Print the lines that run from the line with "This screenshot has width=1024, height=783." to the line with "Task: Click the Follow link", keeping both end lines, exactly as they appear in the entries below, and nothing else.

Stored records
····················

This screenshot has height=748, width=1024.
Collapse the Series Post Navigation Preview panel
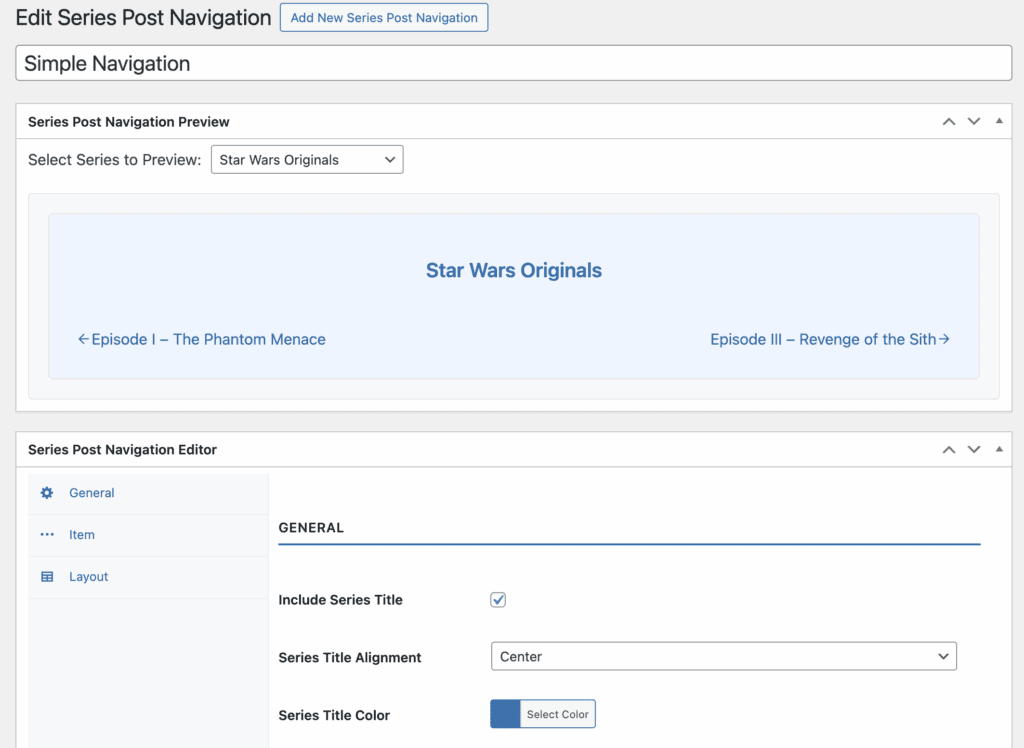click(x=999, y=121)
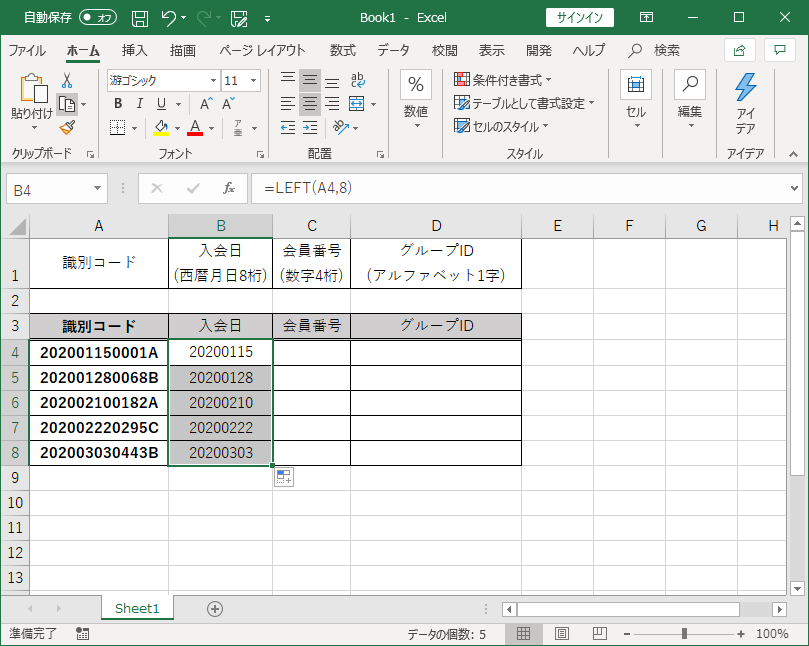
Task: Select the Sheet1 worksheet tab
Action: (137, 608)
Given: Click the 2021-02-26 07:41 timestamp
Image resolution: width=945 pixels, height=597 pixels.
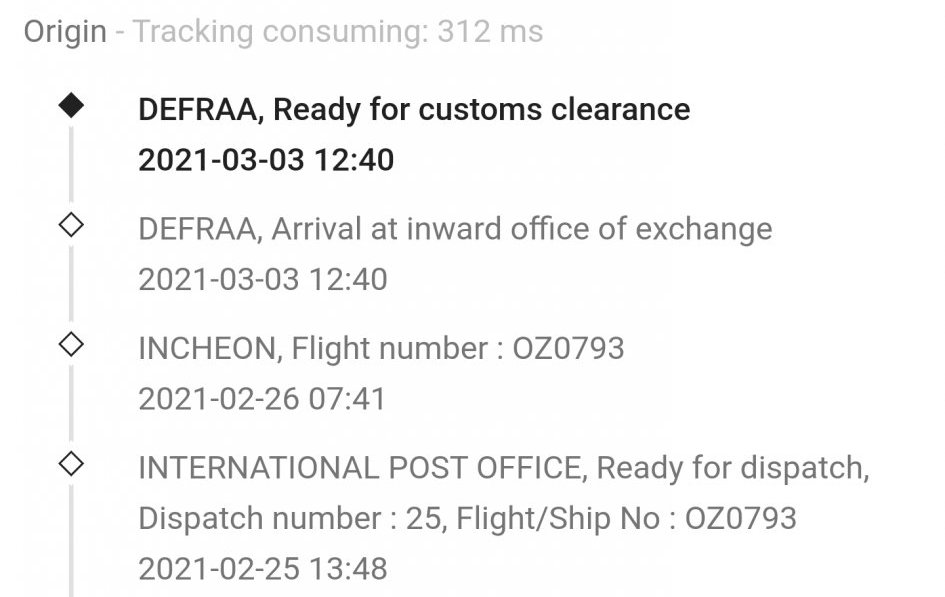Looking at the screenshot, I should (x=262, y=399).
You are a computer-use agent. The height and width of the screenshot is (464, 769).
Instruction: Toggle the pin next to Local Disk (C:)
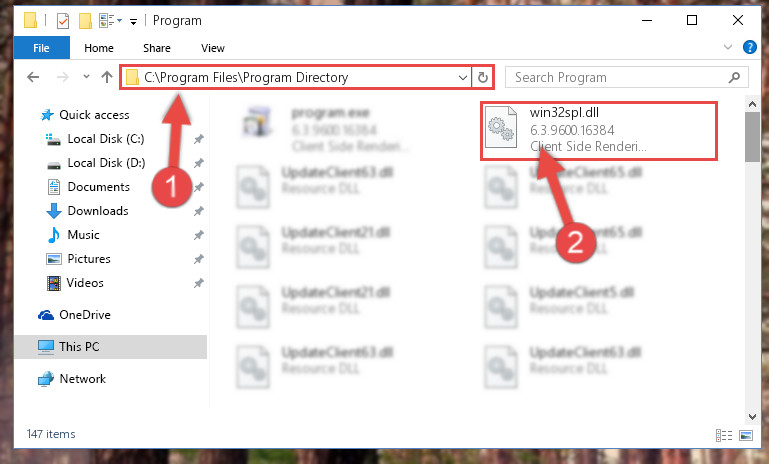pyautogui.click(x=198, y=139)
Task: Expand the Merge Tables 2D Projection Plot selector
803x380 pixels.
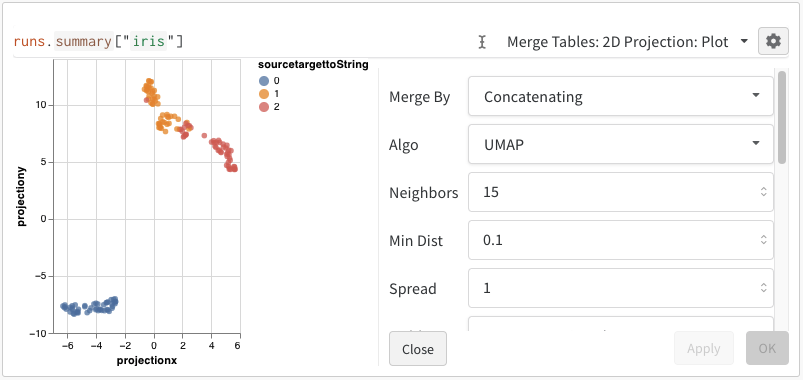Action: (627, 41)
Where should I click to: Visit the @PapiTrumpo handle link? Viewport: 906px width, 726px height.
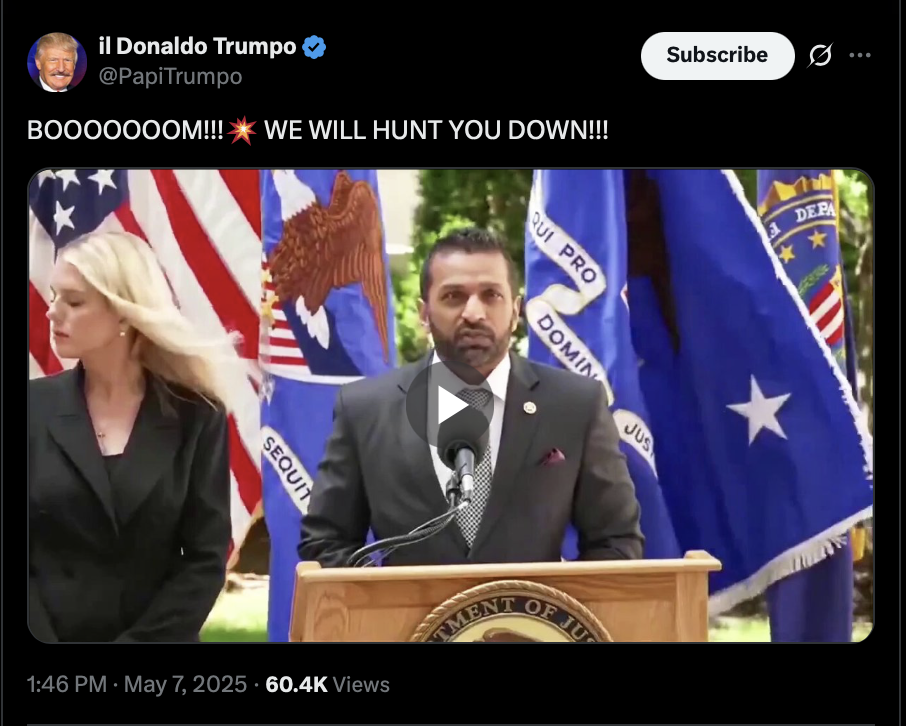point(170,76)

····················

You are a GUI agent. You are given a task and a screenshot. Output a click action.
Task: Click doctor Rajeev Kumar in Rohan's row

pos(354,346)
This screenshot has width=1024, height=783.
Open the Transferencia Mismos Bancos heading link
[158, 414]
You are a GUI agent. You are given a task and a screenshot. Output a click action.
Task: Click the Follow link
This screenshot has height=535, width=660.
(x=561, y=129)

····················

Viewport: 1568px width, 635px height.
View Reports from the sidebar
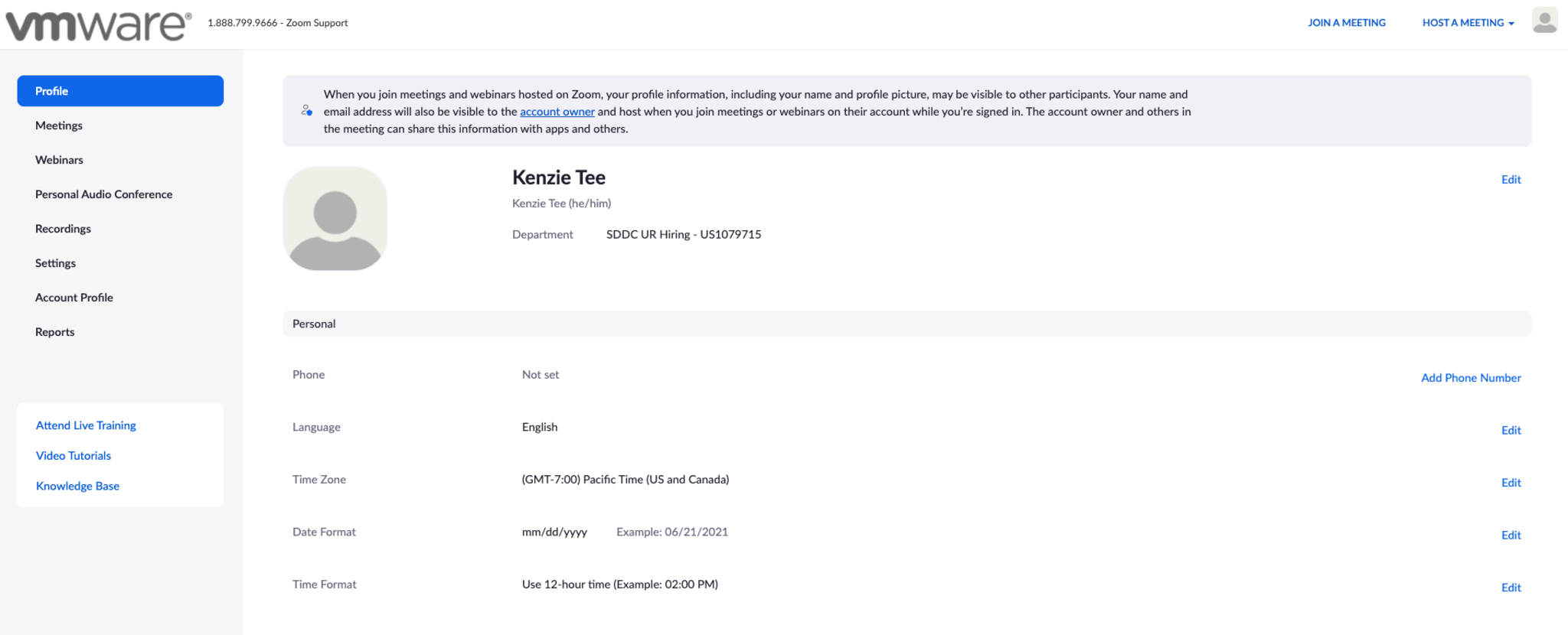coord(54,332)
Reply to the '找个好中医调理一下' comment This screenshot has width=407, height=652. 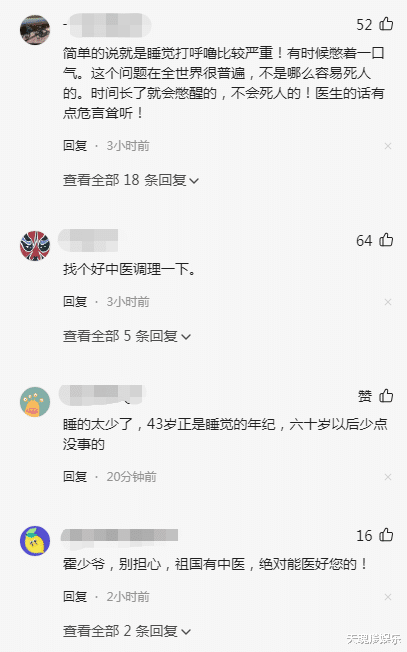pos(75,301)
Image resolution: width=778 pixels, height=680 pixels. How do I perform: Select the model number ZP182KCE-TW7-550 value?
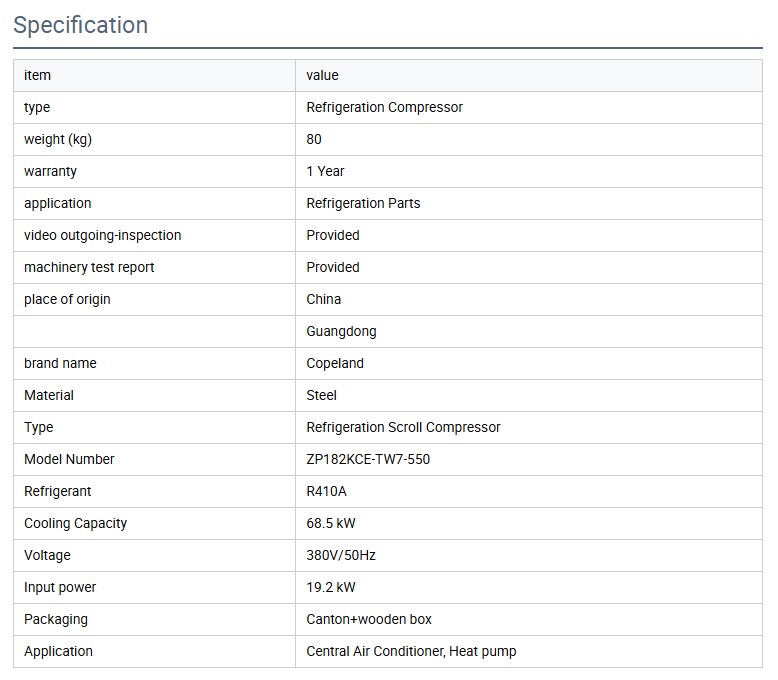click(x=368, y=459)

····················

→ ANSWER AREA
This screenshot has width=1024, height=783.
Open the Transferencia Mismos Bancos heading link
[158, 414]
You are a GUI agent. You are given a task and a screenshot. Output a click action.
Task: Click the Follow link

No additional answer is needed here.